Coaching for worship ministries

Helping worship leaders, musicians and technicians take their ministry from good to great.

How To Conduct Soundchecks Without Initiating World War III

As I arrived at the church I'd been invited to play at, I was greeted by the sound engineer, Dave McGrumpypants (*not his real name) announcing that us musicians are all the same, and asserting in not so many words that his job was to whip us into shape, much like a wrangler 'breaking' a wild horse. 

It seems sometimes that the sound desk acts as a significant barrier. Like a boundary between cultures, it separates the artists, being all flaky and ethereal on the platform, from the brilliantly-minded yet socially-awkward grunting technician.

All too often, the arguments stem from a perceived 'power struggle'. At face value, this isn't unreasonable... from the band's point of view, the sound engineer is there to serve the worship leader's vision, mix their monitors, and make them sound as good as possible. From the engineer's point of view, there's a specific list of tasks that need to be completed, and dealing with egos isn't on the list.

It doesn't have to be this way! We can all get along if we can establish some clarity around process.

I love running the sound desk. I believe that my role is to love the platform team by being the best sound engineer I can be. (You can read more of my thoughts about this in my article "Are Your Worship Technicians Making This Critical Mistake?") So a lot of my time behind the sound desk is spent ensuring that the platform team can hear what they need to, to perform their roles. But I also need to show leadership so that we get through soundcheck quickly and effectively.

I also love leading worship or musically directing the band. I show leadership by taking the band through rehearsal, but if I fail to defer to the sound engineer to run the soundcheck then I may face frustration when my monitor mix sounds sub-optimal!

So at some points the worship leader holds authority, and at other times the sound engineer does.

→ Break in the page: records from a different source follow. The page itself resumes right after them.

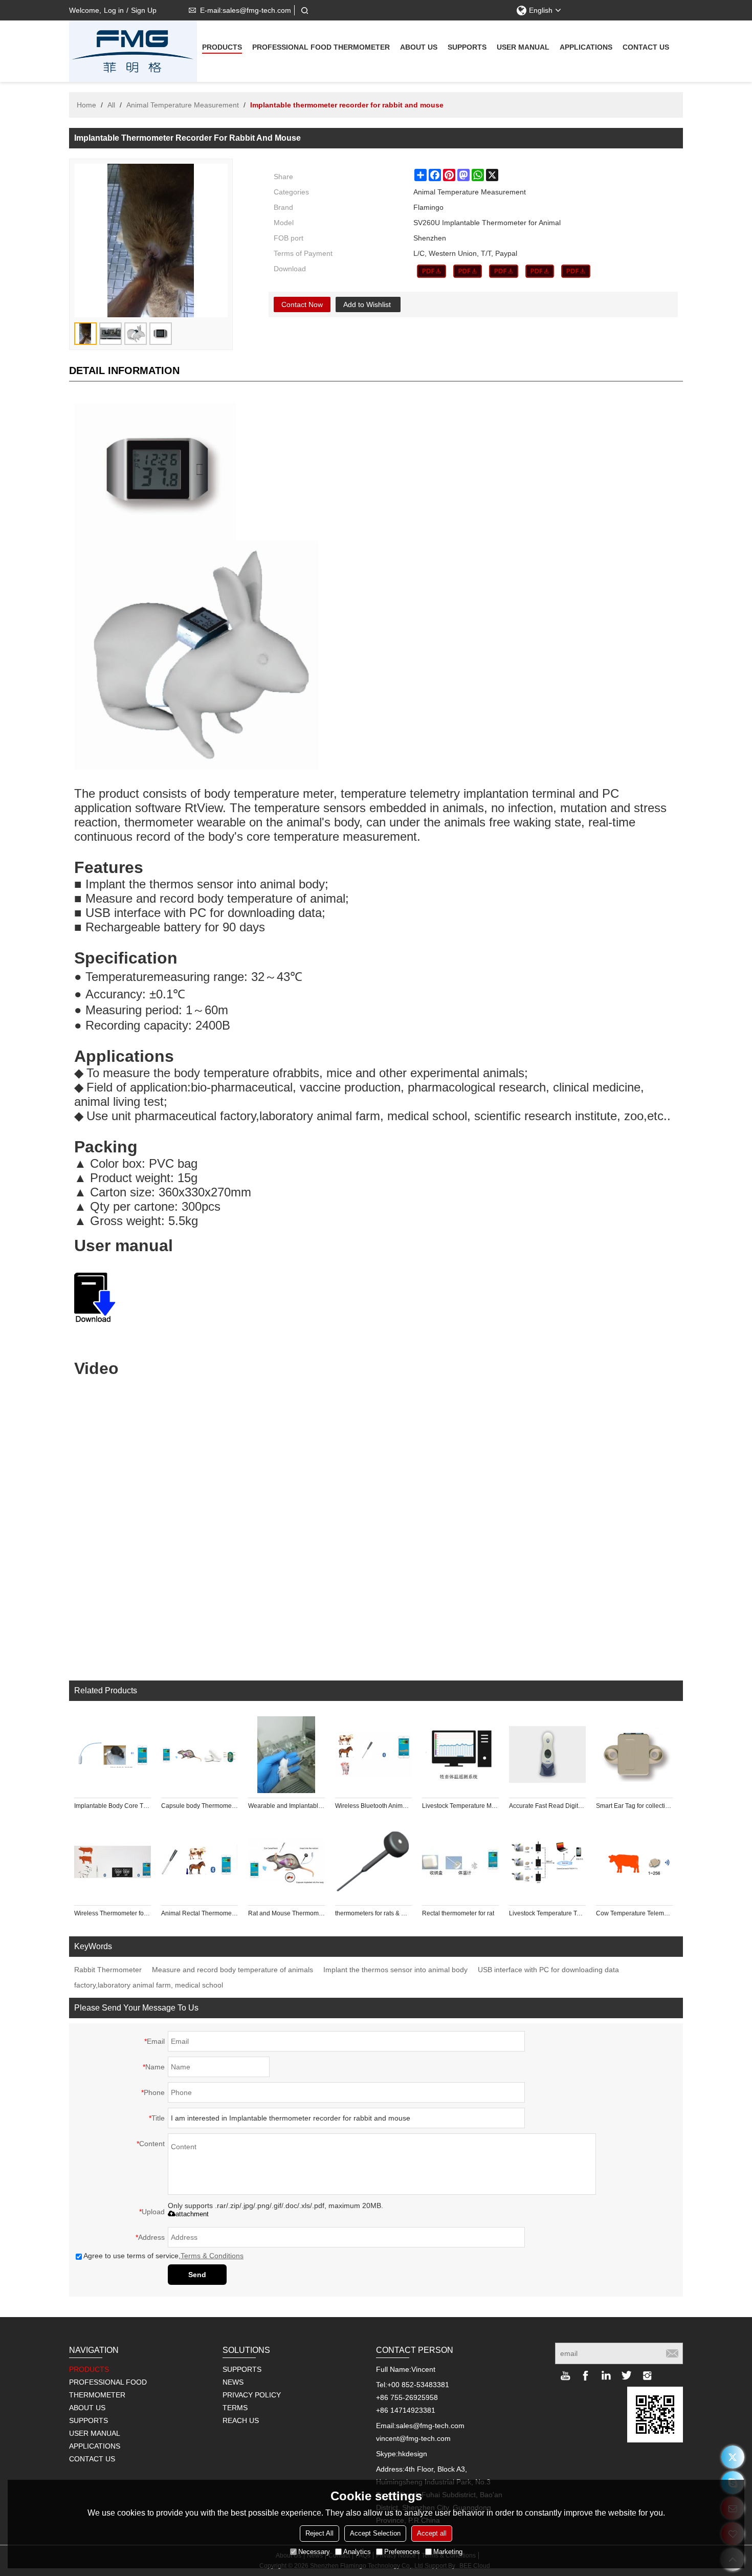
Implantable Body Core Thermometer (112, 1805)
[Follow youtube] (565, 2375)
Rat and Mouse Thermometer (286, 1913)
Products (222, 47)
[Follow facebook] (585, 2375)
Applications (586, 47)
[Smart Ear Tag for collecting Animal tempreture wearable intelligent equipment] (634, 1754)
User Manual (523, 47)
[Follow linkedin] (606, 2375)
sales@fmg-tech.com (430, 2425)
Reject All (319, 2533)
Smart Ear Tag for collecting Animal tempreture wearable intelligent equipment (634, 1805)
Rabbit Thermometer (108, 1970)
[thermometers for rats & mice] (373, 1862)
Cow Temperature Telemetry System (634, 1913)
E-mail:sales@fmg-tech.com (245, 10)
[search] (304, 10)
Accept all (432, 2533)
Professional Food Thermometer (321, 47)
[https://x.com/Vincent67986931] (732, 2457)
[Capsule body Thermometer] (199, 1754)
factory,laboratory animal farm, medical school (148, 1985)
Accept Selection (375, 2533)
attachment (192, 2214)
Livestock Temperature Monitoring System (460, 1805)
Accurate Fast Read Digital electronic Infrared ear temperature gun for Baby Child (547, 1805)
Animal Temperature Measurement (182, 105)
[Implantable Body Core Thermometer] (112, 1754)
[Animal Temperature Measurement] (431, 271)
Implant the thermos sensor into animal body (395, 1970)
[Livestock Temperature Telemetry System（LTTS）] (547, 1862)
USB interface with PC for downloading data (548, 1970)
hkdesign (412, 2454)
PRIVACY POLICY (252, 2395)
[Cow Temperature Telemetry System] (634, 1862)
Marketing (447, 2552)
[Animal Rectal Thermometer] (199, 1862)
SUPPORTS (242, 2369)
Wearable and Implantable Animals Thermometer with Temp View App (286, 1805)
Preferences (402, 2552)
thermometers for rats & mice (373, 1913)
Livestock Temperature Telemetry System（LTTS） (547, 1913)
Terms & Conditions (212, 2256)
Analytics (357, 2552)
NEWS (233, 2382)
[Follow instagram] (647, 2375)
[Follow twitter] (626, 2375)
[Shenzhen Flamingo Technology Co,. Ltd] (133, 51)
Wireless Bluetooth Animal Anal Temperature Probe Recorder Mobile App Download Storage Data (373, 1805)
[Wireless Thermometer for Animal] (112, 1862)
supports (467, 47)
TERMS (235, 2408)
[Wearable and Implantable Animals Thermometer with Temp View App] (286, 1754)
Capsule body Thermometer (199, 1805)
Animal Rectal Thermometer (199, 1913)
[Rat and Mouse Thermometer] (286, 1862)
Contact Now (302, 304)
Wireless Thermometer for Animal (112, 1913)
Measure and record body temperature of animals (232, 1970)
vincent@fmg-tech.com (413, 2438)
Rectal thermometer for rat (458, 1913)
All (111, 105)
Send (197, 2275)
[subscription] (672, 2353)
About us (418, 47)
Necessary (314, 2552)
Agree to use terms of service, (163, 2256)
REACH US (241, 2420)
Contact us (646, 47)
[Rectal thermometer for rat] (460, 1862)
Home (86, 105)
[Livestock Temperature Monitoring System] (460, 1754)
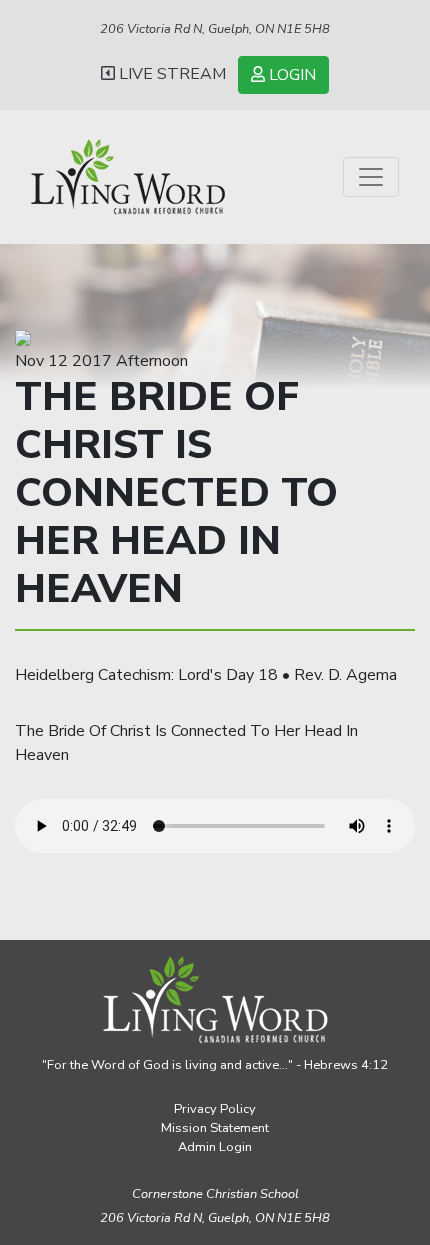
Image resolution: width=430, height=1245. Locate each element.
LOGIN (290, 75)
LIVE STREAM (170, 74)
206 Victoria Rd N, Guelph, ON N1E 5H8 (215, 29)
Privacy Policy (215, 1109)
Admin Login (215, 1147)
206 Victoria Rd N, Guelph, (215, 1218)
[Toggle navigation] (371, 177)
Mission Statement (215, 1128)
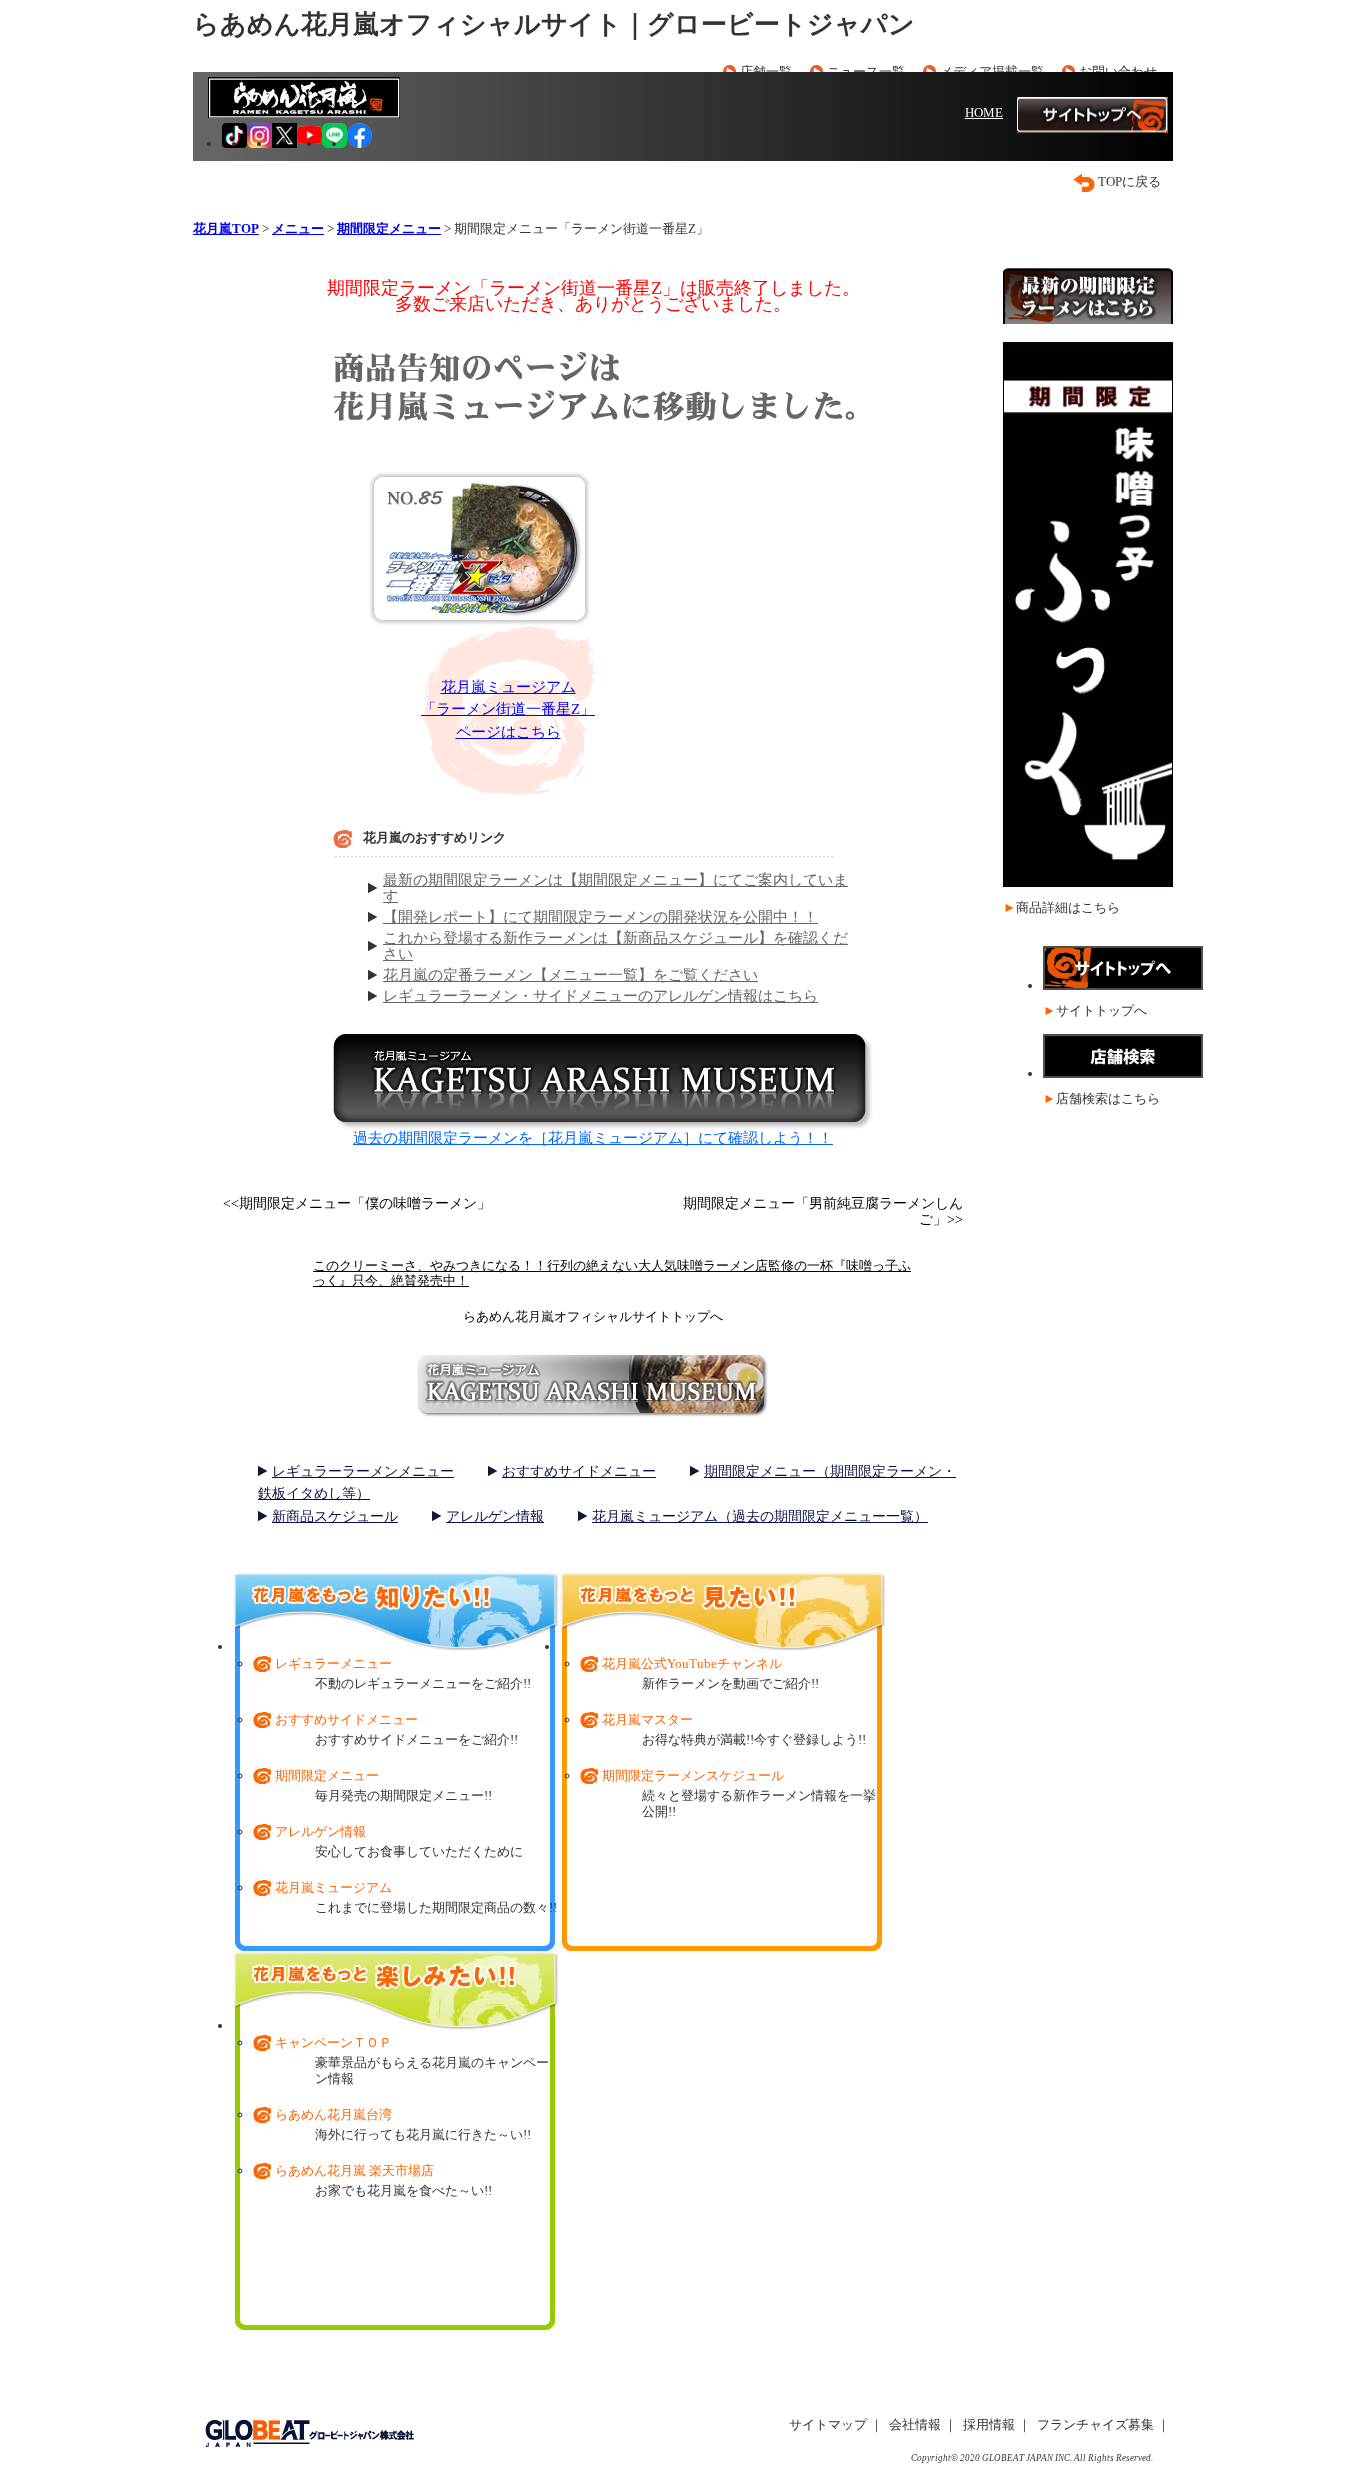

At my church, or when I'm travelling, I try to establish this process:

Who has authority  
Worship leader Before anything happens, the worship team and sound engineer huddle together and pray as a group. We're all on the same team. Anything 'visionary' that needs to be shared by the worship leader is heard by everyone together. Then the worship leader relinquishes control to the sound engineer who returns to the sound desk.
Sound engineer The sound engineer runs through line checks to make sure everything is plugged in correctly and audio reaching the sound desk. This involves speaking to the band, asking one person at a time to play or sing.
Sound engineer If the band have in-ear monitors, the sound engineer then speaks to each person individually through their IEMs to ensure everyone's got the right pack and they're all receiving the correct signal. (This has saved so much time by identifying accidental pack swaps or patching mistakes!)
Sound engineer The sound engineer builds a quick starting mix for each monitor (by eye) and checks that everyone can hear enough of themselves in order to run a song. At this point they hand back to the worship leader.
Worship leader Asks the band to play/sing part of a song. Something familiar enough that the band aren't focussed on how to play, and can think about what they're hearing. After a verse+chorus (or a suitable length bit of song) they hand back to the sound engineer.
Sound engineer The sound engineer works through each person in turn, asking them what adjustments they need in their monitor. Once this is finished, they hand back to the worship leader.
Worship leader The rehearsal can now run through from beginning to end, although the WL might check in with musicians after the next couple of songs to see if further tweaks are required. If so, they hand back to the sound engineer for monitor adjustments.
During the rest of rehearsal, the sound engineer is free to adjust the front of house mix – EQ, dynamic processing, FX and levels – but paying attention to any further monitor requests from the stage.

This process works 9 times out of 10. Most importantly, there's mutual respect, and everyone knows who's "in charge" at each moment, as long as communication is clear. If I'm on the sound desk I'll literally hand over by saying "OK <name>, back to you" which makes me feel like a TV reporter saying "back to you in the studio". It's the little things. 

If I'm on sound, I'll also make a point of checking in at the end of rehearsal, just to make sure everyone's happy. It's a disappointing feeling as a musician to finish a service thinking "well I'm glad that's over, my sound was terrible" without having done anything about it. This final check-in before a service gives an opportunity for any last minute tweaks.

Takeaway: having a clear process can smooth over a lot of roadbumps.